This article was originally published on the Gottman Relationship Blog
Written by Liz Higgins, LMFTA
“True friends are never apart; maybe in distance, but never in heart.”
This quote rings true for couples. We all want to know the secret to making love last, but what if it was as simple as just being your partner’s friend? Does that sound a little too easy? According to research by Dr. John Gottman, long-term vitality and connection is maintained through moments of intentional friendship woven throughout the course of your relationship. Below are five simple ways to strengthen the friendship in your marriage. 1. Make small moments into pivotal experiences. Think about the honeymoon phase of your relationship. That time when everything about your partner seemed fascinating. Eros had taken hold of you, and everything from your partner’s hair follicles to their crazy comments to the passionate way they looked at you drew you even closer to them. You were head over heels! Fast forward a year or two into your relationship. No doubt there are moments that still draw you to your partner, but you notice that “flame” is a little less vibrant and it seems like more of a chore to make time to be together.
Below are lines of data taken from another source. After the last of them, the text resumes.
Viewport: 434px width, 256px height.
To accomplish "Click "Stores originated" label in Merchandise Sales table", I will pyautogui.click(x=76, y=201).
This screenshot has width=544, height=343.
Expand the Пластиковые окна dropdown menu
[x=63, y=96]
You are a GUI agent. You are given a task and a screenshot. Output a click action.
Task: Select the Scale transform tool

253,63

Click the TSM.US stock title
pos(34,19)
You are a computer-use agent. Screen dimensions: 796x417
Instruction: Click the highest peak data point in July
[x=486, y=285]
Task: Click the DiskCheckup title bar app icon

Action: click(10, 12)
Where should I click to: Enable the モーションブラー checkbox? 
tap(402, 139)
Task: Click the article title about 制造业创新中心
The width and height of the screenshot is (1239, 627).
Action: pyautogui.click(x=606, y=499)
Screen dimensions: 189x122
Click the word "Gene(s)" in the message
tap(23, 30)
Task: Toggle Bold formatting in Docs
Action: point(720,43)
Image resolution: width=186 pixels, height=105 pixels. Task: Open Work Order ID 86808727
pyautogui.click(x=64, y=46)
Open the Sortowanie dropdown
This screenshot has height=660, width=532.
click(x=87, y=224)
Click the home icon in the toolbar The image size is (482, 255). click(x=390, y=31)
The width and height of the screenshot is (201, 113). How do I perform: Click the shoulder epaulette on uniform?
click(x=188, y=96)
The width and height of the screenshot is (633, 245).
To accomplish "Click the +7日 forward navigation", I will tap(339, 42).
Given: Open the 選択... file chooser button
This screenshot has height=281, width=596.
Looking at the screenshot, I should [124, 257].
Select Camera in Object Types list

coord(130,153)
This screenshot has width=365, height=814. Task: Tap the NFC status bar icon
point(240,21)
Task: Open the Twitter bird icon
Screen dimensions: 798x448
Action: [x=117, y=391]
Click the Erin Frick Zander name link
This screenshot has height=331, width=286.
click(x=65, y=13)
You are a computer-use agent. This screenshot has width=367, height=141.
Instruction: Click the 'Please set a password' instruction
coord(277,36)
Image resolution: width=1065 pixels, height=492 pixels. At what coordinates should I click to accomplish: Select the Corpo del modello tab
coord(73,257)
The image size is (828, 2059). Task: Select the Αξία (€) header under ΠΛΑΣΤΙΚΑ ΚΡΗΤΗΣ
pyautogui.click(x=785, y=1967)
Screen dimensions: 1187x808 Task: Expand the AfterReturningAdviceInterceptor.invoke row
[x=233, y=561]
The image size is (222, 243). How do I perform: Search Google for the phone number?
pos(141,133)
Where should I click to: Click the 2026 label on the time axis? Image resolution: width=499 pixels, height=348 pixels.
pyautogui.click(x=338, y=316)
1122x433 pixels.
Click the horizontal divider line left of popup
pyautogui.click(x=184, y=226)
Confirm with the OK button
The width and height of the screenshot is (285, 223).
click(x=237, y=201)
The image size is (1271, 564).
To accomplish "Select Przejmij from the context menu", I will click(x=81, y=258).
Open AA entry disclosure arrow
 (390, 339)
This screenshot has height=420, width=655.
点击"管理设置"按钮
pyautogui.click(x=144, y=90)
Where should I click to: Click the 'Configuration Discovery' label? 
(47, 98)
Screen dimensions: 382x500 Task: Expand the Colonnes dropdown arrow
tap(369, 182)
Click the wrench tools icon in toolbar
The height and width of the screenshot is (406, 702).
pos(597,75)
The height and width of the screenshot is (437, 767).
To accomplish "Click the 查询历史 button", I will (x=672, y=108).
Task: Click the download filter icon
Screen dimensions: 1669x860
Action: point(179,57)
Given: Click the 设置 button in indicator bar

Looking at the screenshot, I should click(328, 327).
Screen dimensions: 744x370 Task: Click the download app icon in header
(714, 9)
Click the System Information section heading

This is when the intentional work of maintaining your marital friendship is most important. Couples in long-term relationships must learn to make the seemingly small and mundane moments actually pivotal moments that show your partner you are in tune with their world. “Are we out of olive oil? I forgot to check when I was in the kitchen earlier.” Partner shrugs and doesn’t look up from the magazine they are reading. or… Partner puts magazine down and responds: “Hmm, I have no idea. But I’ll check on my way out and stop into the store on my way back from the gym later and grab one!” The difference is that you intentionally take the time to tune in, actively listen to, and respond to your partner in a way that leaves them acknowledged and heard. 2. Express genuine interest in your partner. Do you do fun things together during your free time? You don’t have to have the same interests as your partner, but you can absolutely enjoy time spent together by engaging in one of their (or your) interests. Open yourself up to the opportunity of doing things you may not otherwise do on your own, for the sake of your relationship. What you will find is that, through your willingness to do so, these activities actually become enjoyable. The goal is not to force yourself to like golf if you don’t enjoy golfing, but to look for moments to enjoy with your partner while you are golfing with them.
3. Make everything positive in your relationship foreplay.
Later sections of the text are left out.